[Try it]
From the records below, copy the lines that include "This".

[Data extract]
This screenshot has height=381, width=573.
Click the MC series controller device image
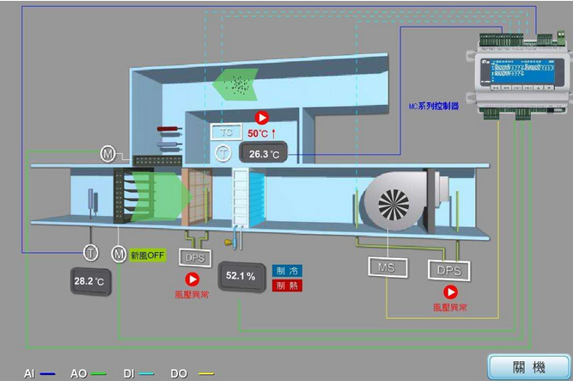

---

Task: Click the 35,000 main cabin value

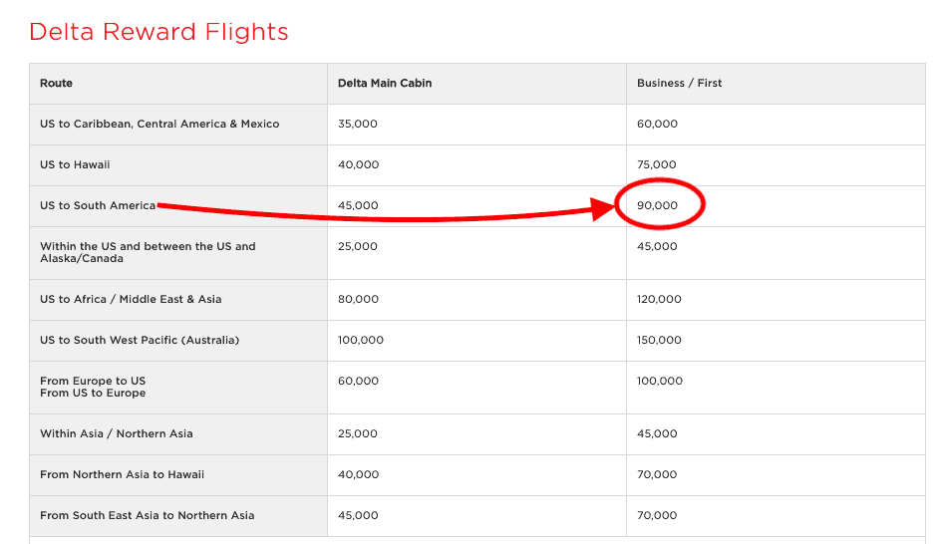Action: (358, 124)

---

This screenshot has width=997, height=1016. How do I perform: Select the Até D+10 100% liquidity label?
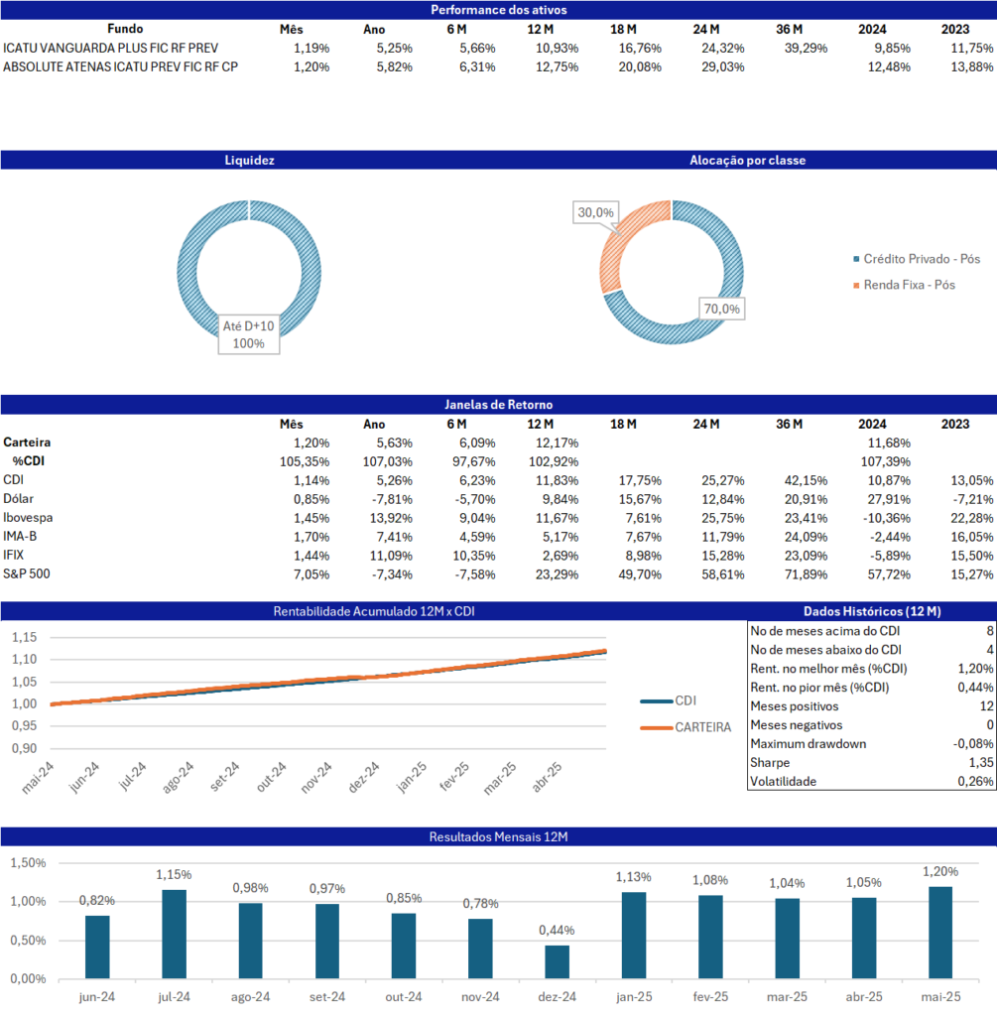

[Result]
This screenshot has height=381, width=573.
This screenshot has width=997, height=1016. How do I perform: Select the Até D+10 100% liquidity label?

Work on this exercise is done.